By way of background, from 2 August 2022, EU investment managers and financial advisers are required to obtain and incorporate their clients’ “sustainability preferences” in the suitability assessment they undertake when making investment decisions / personal recommendations. A sustainability preference is defined as a client preference for (i) a minimum proportion of EU Taxonomy aligned investments; (ii) a minimum proportion of SFDR sustainable investments; or (iii) consideration of principal adverse impacts on sustainability factors set out in the SFDR RTS (“PAIs”) on either a qualitative or quantitative basis – with the client able to specify the minimum proportions or qualitative / quantitative elements in each case.

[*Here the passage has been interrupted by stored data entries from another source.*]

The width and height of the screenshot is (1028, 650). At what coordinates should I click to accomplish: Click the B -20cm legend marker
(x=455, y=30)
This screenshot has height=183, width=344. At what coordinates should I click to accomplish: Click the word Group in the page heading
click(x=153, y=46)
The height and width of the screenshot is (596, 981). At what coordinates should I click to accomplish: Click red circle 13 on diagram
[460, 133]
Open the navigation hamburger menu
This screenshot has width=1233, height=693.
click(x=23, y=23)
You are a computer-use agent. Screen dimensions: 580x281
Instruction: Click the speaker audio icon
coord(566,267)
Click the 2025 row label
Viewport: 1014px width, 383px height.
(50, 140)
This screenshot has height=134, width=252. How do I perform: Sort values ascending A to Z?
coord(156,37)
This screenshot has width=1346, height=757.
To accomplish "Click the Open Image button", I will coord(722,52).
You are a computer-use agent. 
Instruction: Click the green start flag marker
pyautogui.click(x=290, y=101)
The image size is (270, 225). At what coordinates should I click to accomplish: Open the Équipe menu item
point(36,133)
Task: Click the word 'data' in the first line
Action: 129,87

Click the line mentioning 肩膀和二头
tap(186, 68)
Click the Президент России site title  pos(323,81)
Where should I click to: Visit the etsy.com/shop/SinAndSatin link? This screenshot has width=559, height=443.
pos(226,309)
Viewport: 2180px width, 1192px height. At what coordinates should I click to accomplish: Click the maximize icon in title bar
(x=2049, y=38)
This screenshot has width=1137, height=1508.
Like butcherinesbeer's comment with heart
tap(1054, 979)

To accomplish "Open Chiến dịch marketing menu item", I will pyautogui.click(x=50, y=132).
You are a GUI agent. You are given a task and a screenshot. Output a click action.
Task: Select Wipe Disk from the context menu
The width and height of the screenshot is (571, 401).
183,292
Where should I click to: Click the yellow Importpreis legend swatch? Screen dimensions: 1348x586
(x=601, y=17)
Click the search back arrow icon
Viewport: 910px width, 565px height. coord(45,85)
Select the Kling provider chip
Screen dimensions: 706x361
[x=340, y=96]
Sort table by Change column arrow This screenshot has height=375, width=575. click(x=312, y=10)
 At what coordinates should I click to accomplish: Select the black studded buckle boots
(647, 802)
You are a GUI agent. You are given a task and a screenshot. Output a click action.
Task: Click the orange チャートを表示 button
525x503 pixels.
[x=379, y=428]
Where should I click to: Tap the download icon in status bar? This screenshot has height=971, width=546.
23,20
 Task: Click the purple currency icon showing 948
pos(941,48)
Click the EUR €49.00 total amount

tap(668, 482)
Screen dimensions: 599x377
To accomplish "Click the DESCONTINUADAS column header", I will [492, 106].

ESMA has now issued proposed amendments to its Suitability Guidelines to provide a better idea of how it expects sustainability considerations to be built into the suitability process, ahead of these sustainability preferences becoming integrated into the MiFID II suitability requirements from August 2022. These proposed amendments would increase the anticipated burden on asset managers and those providing investment advice, as they more explanation and communication will be needed with clients, with more tailoring for individual clients and increased record keeping burdens. Whilst the proposed amendments mainly focus on sustainability preferences, ESMA also suggests changes in the suitability process more generally, drawing on good and bad practices that have been observed since 2018, when the current version of the guidelines were published. Comments are requested by 27th April 2022.